Uma análise separada dos dados relativos a mulheres e homens revelou uma diferença importante. Nas mulheres com função cardíaca normal, a toma de beta-bloqueadores aumentava em 45% o risco de novo enfarte, desenvolvimento de insuficiência cardíaca ou morte nos quatro anos seguintes. Nos homens, os beta-bloqueadores não aumentavam nem diminuíam esses riscos.
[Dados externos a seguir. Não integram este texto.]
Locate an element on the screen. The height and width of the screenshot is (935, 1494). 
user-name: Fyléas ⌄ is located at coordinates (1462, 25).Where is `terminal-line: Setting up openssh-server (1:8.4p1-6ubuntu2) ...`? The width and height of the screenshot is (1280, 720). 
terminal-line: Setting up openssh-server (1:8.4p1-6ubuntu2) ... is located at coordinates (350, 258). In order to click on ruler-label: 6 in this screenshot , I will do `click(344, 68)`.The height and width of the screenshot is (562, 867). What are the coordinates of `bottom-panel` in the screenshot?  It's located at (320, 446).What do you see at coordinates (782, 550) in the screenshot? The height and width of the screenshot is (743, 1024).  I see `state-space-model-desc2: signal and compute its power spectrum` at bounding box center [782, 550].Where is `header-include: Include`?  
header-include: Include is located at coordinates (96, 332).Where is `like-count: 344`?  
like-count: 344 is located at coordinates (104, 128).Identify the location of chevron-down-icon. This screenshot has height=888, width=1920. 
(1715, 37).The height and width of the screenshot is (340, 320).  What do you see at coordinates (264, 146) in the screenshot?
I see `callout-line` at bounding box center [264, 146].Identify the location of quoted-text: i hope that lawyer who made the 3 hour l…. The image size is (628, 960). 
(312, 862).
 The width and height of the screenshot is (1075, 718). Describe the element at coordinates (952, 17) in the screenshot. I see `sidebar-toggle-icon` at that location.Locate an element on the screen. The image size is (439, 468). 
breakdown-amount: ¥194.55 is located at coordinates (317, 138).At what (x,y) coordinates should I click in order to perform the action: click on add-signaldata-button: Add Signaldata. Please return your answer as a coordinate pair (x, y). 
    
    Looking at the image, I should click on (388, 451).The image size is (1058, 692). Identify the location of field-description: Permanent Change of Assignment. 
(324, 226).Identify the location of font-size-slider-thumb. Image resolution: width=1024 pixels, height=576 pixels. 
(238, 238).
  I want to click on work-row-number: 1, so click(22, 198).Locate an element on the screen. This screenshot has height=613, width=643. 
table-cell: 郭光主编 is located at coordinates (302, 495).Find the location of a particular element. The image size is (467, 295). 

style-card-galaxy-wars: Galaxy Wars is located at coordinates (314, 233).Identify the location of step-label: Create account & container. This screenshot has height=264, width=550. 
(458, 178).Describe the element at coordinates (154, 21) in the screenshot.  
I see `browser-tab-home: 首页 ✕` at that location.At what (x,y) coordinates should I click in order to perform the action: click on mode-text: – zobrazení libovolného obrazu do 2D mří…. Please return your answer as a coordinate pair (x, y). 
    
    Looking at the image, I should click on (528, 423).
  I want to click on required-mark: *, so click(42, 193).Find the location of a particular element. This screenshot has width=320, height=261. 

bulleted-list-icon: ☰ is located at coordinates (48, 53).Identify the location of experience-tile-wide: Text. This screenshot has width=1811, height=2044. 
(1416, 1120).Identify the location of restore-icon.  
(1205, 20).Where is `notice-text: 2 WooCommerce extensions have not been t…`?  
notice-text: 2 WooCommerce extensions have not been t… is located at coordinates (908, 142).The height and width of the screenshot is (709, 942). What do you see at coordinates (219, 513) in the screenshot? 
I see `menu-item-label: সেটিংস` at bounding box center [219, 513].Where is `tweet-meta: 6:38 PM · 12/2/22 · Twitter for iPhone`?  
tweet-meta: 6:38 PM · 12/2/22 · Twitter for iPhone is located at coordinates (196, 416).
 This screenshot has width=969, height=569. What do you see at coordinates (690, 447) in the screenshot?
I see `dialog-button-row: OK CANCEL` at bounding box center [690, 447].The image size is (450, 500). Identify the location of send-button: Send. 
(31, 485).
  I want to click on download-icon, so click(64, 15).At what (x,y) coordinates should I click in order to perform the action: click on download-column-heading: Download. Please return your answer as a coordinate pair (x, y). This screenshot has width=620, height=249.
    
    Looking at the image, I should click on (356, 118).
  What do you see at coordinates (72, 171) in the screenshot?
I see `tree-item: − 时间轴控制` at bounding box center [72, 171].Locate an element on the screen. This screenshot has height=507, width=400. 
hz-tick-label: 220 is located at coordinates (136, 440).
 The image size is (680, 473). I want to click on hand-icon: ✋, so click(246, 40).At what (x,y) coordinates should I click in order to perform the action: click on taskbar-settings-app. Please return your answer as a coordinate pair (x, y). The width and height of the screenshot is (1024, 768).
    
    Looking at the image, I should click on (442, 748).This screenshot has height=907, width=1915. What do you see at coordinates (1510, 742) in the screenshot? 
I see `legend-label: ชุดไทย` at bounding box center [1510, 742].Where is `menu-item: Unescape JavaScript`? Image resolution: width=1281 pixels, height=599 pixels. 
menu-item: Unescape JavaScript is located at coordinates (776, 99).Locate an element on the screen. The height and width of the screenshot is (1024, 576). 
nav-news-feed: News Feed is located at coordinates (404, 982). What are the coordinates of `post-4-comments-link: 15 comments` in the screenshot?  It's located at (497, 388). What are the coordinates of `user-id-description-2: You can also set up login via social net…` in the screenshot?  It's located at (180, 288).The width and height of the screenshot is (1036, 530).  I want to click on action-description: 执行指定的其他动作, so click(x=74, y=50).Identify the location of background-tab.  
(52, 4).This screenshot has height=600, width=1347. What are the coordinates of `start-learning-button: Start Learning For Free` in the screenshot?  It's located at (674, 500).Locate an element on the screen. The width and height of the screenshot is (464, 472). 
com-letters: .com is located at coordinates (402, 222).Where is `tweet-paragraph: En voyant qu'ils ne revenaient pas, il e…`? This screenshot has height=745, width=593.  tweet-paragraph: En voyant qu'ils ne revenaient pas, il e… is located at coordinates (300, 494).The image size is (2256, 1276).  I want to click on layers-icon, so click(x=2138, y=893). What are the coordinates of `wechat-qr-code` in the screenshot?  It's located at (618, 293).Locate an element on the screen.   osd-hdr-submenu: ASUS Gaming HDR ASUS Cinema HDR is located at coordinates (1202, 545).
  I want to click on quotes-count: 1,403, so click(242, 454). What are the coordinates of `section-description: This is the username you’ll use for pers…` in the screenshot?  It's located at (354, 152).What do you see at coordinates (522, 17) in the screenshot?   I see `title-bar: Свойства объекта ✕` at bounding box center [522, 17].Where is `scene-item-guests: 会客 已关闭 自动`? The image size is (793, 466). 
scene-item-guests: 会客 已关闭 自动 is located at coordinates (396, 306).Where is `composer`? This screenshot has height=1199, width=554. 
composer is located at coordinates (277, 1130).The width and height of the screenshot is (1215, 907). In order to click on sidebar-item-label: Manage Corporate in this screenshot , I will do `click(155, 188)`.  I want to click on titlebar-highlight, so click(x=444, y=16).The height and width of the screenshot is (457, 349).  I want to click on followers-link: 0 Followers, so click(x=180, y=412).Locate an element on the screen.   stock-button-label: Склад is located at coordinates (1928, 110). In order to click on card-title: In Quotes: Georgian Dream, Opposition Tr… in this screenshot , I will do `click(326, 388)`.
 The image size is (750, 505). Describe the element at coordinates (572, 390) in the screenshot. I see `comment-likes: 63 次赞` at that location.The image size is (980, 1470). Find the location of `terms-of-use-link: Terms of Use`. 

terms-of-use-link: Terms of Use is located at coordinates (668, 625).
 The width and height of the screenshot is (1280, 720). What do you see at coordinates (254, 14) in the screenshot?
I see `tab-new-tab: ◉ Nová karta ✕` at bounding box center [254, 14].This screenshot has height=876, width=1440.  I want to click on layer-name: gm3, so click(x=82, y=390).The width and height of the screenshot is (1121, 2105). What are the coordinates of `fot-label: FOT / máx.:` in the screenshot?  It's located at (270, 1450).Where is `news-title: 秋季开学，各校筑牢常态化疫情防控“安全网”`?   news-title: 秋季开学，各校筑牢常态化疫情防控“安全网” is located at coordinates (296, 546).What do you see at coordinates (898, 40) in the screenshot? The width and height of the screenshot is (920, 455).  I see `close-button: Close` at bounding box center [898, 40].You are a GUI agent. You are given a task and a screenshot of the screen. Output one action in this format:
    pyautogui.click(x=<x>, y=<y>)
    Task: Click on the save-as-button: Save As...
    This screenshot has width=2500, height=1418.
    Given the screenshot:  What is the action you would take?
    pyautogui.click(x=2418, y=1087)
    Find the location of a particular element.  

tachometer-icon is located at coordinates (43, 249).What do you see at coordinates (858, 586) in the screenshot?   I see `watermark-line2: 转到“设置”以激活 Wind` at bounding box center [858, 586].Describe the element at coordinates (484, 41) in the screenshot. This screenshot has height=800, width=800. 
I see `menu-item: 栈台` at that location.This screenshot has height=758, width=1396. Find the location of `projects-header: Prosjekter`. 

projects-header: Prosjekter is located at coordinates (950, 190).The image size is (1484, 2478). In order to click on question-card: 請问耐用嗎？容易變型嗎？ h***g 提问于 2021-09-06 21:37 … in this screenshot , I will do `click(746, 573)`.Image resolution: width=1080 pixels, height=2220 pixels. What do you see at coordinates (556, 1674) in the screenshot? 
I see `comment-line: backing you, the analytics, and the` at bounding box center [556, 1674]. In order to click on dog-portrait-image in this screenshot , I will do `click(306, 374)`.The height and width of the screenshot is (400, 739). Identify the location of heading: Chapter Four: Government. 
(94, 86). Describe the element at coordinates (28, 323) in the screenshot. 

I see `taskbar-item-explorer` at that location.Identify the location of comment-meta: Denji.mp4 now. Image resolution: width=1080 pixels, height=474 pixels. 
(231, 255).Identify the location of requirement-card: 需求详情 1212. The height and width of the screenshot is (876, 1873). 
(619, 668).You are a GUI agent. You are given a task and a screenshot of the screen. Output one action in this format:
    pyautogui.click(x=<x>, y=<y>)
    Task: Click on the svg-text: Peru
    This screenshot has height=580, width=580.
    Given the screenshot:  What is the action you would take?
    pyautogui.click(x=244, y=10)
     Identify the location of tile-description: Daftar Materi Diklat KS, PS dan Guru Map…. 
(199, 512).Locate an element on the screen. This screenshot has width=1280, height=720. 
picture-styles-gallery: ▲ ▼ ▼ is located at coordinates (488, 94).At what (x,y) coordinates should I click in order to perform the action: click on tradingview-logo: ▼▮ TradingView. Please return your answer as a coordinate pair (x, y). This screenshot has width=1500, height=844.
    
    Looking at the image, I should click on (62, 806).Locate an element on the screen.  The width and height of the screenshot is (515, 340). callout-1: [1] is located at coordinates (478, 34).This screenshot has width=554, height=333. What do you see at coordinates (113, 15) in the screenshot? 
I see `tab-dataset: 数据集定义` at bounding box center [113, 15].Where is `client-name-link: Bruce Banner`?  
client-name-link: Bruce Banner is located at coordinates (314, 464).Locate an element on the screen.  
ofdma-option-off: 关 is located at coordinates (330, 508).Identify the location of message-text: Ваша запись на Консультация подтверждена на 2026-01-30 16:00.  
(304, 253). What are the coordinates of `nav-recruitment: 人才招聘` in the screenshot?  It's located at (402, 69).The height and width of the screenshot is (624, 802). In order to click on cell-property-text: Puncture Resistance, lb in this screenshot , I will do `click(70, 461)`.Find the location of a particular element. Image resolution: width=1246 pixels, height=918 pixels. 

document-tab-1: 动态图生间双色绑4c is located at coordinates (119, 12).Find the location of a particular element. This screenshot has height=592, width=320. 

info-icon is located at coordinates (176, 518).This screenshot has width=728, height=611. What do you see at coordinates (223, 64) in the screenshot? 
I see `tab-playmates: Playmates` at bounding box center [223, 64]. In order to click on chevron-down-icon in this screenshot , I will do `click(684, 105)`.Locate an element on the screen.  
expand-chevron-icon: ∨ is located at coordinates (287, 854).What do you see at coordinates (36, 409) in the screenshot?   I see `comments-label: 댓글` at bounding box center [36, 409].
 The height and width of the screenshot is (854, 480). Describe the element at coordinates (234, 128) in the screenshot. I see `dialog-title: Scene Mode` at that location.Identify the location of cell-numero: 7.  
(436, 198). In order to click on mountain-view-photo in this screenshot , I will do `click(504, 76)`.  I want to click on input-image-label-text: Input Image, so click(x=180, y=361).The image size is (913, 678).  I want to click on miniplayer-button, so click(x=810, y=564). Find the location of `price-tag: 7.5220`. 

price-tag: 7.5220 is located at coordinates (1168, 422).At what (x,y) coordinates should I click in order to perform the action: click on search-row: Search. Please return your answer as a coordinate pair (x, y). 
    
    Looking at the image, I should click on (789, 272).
«Acreditamos que isso se deve ao facto de as mulheres terem ventrículos cardíacos geralmente menores do que os homens, por isso precisam de bombear mais sangue», explica Borja Ibáñez. De acordo com essa hipótese, os beta-bloqueadores interferem no funcionamento dos ventrículos, reduzindo a sua capacidade de bombear sangue, o que tem consequências prejudiciais.
«Há muito que sabemos que as doenças cardiovasculares se manifestam de forma diferente nos homens e nas mulheres. Estes dados ampliam o nosso conhecimento, demonstrando que a resposta aos medicamentos não é necessariamente a mesma em ambos os sexos», afirma Valentín Fuster, para quem «este estudo deve estimular uma abordagem diferenciada das doenças cardiovasculares em função do sexo».